#### ACTIVITY
Once the line with "Screen dimensions: 1184x720" is found, return it along with every line after it, exactly, through the end of the material.

#### DATA RECORDS

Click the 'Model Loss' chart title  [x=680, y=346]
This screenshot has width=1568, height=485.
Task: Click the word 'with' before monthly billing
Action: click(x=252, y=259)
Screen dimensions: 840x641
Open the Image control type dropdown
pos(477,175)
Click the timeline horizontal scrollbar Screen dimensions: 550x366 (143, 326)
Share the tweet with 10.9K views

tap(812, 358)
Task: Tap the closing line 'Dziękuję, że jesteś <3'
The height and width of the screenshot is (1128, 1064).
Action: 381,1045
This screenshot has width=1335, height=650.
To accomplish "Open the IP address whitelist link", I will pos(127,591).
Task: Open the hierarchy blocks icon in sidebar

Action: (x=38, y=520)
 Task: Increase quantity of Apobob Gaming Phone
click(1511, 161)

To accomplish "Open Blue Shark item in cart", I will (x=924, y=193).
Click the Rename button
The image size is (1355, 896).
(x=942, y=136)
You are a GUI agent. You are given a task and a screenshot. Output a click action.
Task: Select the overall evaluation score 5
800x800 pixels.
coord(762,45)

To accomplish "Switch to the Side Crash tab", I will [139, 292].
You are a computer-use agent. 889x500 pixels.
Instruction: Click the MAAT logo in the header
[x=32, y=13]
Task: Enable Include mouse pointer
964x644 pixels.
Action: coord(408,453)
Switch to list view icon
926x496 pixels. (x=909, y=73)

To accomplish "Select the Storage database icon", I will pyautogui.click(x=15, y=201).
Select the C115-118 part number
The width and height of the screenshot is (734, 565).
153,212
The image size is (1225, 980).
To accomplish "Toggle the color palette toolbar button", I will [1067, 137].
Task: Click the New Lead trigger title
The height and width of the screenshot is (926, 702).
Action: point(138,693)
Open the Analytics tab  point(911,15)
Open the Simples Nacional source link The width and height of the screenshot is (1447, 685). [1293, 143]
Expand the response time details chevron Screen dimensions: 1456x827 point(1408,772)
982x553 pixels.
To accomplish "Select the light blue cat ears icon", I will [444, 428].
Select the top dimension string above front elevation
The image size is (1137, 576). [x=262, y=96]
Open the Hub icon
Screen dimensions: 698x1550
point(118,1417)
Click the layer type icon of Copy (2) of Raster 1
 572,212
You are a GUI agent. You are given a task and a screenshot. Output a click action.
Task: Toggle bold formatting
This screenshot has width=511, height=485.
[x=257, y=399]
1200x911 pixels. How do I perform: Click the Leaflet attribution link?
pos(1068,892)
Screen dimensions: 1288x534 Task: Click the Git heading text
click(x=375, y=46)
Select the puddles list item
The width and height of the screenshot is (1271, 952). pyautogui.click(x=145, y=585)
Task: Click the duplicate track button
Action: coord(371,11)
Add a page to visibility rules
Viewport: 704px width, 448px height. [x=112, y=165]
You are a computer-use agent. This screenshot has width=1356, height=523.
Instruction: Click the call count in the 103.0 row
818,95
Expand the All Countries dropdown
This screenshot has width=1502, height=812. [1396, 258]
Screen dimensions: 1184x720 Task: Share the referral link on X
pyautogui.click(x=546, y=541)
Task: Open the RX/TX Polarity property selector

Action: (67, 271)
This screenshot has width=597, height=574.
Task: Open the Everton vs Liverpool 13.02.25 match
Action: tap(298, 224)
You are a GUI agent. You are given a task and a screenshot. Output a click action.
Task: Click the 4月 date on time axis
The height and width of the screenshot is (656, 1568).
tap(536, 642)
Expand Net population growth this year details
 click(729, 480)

#### SOLUTION
Screen dimensions: 1184x720 Task: Share the referral link on X
pyautogui.click(x=546, y=541)
Task: Open the RX/TX Polarity property selector

Action: (67, 271)
This screenshot has width=597, height=574.
Task: Open the Everton vs Liverpool 13.02.25 match
Action: tap(298, 224)
You are a GUI agent. You are given a task and a screenshot. Output a click action.
Task: Click the 4月 date on time axis
The height and width of the screenshot is (656, 1568).
tap(536, 642)
Expand Net population growth this year details
 click(729, 480)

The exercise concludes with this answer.